琥珀のゆびわは海をさまよう

 
ハッピーエンドしか見たくないってうずくまる君をだれが憎んだりできるの、エイミー、その瞳はアンバーで、君はいつだって彼女になりたくてテレビの電源を入れたんだ、僕はその物語の結末を見ることなく死ぬのだと思う、君と暮らせない程度の今が、つづく限り。

似合わないから髪を切らない、黄色のワンピースは選ばない、一輪挿しには絶対に薔薇と百合は飾られなくて、そんな困難で億劫な現実、たぶん君にだけやってくるわけじゃない現実、自分で巻きつけた鎖に守られていることだって君は分かっているから、さめざめと泣くのだ、エイミー、あなたになりたい、けれどなれない、なぜなら、あなたとして産まれていないから。

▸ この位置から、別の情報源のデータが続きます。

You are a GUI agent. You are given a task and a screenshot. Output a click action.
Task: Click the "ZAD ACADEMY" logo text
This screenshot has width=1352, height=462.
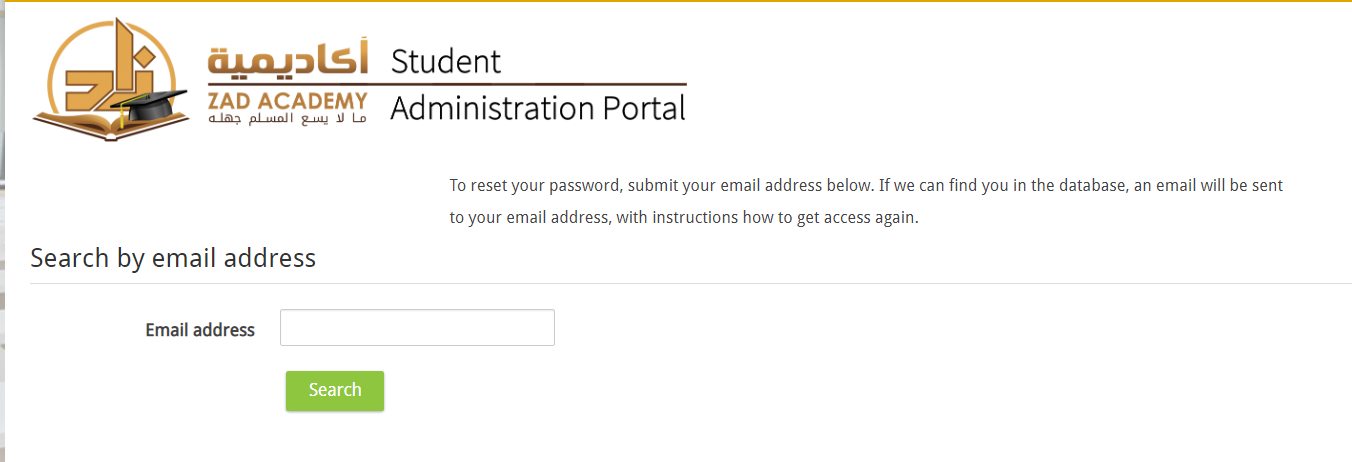point(288,102)
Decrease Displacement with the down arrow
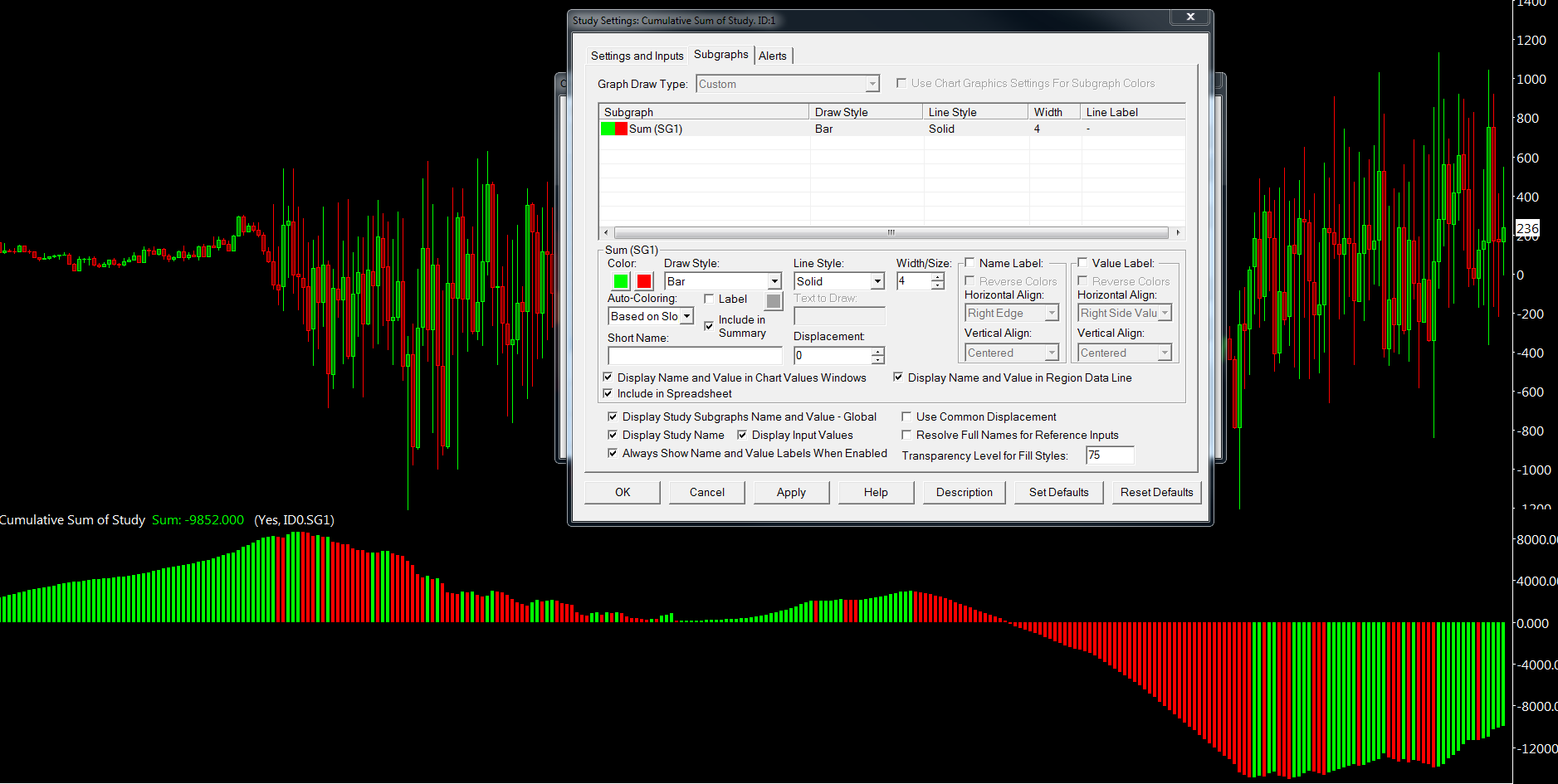Image resolution: width=1558 pixels, height=784 pixels. 877,360
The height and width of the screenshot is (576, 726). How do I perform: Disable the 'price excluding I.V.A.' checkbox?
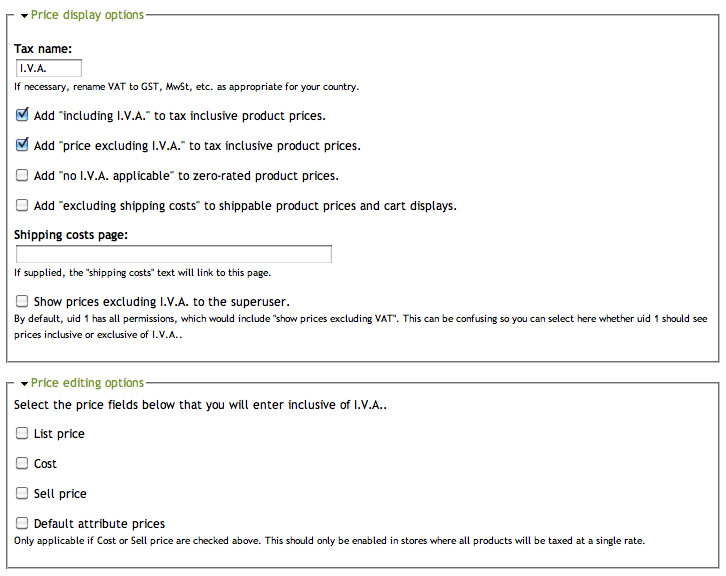(22, 145)
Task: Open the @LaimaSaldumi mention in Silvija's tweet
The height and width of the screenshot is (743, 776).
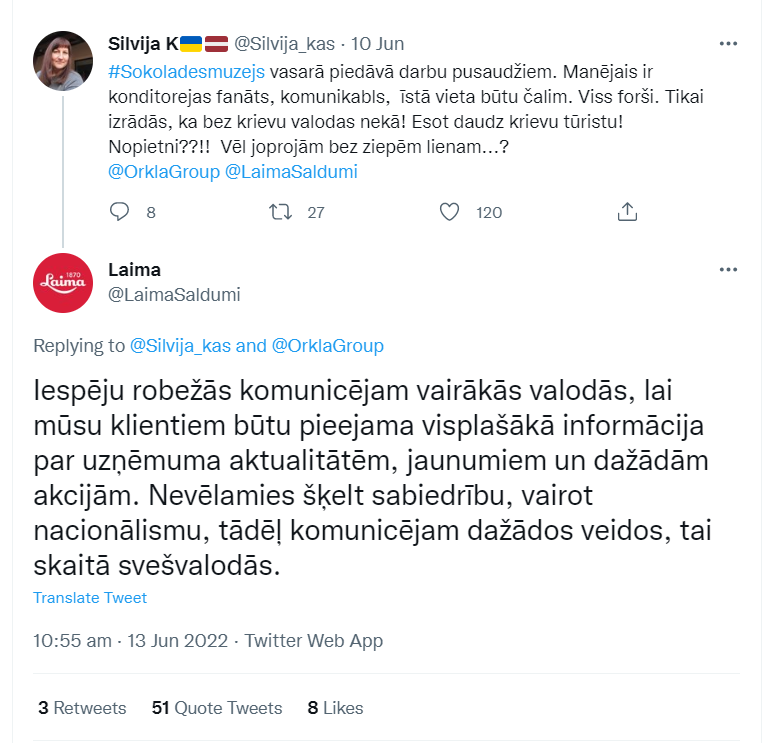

お別れの日が来るとしたら目一杯傷つけてやりたいと思うこと、健全な恋だとは思っていないけれど強靭な愛だとは思っているよ。薔薇の花束を抱えてプレゼントにレモンイエローのワンピースを用意して、プロポーズみたいにあけたリングケースの中には君の鎖を解く鍵を入れよう、そうしてお別れを告げよう、僕は、ショートカットの女を好きになったんだって。
君は泣くだろうか、哀しい映画のヒロインみたいに、僕は立ち上がろう、さみしげな顔で、レビューサイトで酷評される、クズ男みたいに。

君と二ヶ月後にすれ違うあたらしいこいびと、彼女の瞳はダークブラウンで、髪を金色に染めている。